_Exercise instructions_: Reproduce the entire listing below word for word.

_Data to use_:
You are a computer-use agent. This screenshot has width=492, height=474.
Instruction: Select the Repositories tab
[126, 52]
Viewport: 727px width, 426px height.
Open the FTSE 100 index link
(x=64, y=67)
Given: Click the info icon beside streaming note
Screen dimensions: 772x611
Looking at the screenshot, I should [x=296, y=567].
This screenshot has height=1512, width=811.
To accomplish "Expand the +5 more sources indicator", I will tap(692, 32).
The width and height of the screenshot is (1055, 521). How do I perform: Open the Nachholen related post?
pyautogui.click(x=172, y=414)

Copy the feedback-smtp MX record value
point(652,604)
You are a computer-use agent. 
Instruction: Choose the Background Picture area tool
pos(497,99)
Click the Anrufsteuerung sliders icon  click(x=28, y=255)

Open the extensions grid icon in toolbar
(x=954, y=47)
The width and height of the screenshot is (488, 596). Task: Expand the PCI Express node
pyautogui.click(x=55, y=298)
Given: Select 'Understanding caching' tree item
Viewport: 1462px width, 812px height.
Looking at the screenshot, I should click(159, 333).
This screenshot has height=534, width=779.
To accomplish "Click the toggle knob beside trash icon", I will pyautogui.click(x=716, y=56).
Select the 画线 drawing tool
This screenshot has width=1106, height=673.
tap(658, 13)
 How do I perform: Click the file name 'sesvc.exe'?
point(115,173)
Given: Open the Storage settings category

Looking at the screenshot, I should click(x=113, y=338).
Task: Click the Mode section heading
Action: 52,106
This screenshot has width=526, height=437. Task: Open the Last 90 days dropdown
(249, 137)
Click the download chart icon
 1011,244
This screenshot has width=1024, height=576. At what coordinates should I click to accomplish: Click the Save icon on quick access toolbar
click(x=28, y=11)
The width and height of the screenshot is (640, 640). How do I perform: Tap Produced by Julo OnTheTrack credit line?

_Final answer_:
You are a computer-use agent. This screenshot has width=492, height=474.
Instruction: Select the Repositories tab
[126, 52]
Viewport: 727px width, 426px height.
Open the FTSE 100 index link
(x=64, y=67)
Given: Click the info icon beside streaming note
Screen dimensions: 772x611
Looking at the screenshot, I should [x=296, y=567].
This screenshot has height=1512, width=811.
To accomplish "Expand the +5 more sources indicator", I will tap(692, 32).
The width and height of the screenshot is (1055, 521). How do I perform: Open the Nachholen related post?
pyautogui.click(x=172, y=414)

Copy the feedback-smtp MX record value
point(652,604)
You are a computer-use agent. 
Instruction: Choose the Background Picture area tool
pos(497,99)
Click the Anrufsteuerung sliders icon  click(x=28, y=255)

Open the extensions grid icon in toolbar
(x=954, y=47)
The width and height of the screenshot is (488, 596). Task: Expand the PCI Express node
pyautogui.click(x=55, y=298)
Given: Select 'Understanding caching' tree item
Viewport: 1462px width, 812px height.
Looking at the screenshot, I should click(159, 333).
This screenshot has height=534, width=779.
To accomplish "Click the toggle knob beside trash icon", I will pyautogui.click(x=716, y=56).
Select the 画线 drawing tool
This screenshot has width=1106, height=673.
tap(658, 13)
 How do I perform: Click the file name 'sesvc.exe'?
point(115,173)
Given: Open the Storage settings category

Looking at the screenshot, I should click(x=113, y=338).
Task: Click the Mode section heading
Action: 52,106
This screenshot has width=526, height=437. Task: Open the Last 90 days dropdown
(249, 137)
Click the download chart icon
 1011,244
This screenshot has width=1024, height=576. At what coordinates should I click to accomplish: Click the Save icon on quick access toolbar
click(x=28, y=11)
The width and height of the screenshot is (640, 640). How do I perform: Tap Produced by Julo OnTheTrack credit line?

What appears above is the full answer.